Oakley was born in Bermondsey, London on the 27th April 1800. His family were wealthy from the wool trade until after 1815, when a fall in wool prices caught his father with a large stock. Initially he worked for a Leeds textile company. He developed into a specialist of portraits in watercolour and was given commissions by the Duke of Devonshire.
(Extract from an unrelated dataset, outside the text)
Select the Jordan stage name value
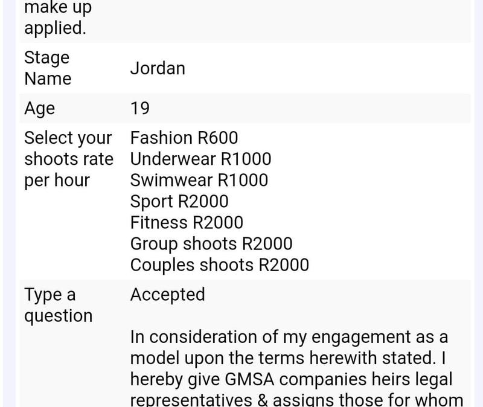 pos(158,68)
Whilst living in Derby where he painted rustic scenes until he moved to Leamington Spa in Warwickshire in 1836. He returned to London in the 1840s and worked there until his death, producing paintings of street scenes and gypsies and their lifestyle.

His emphasis on gypsy paintings which he exhibited at the Royal Watercolour Society earned him the name 'Gypsy Oakley'.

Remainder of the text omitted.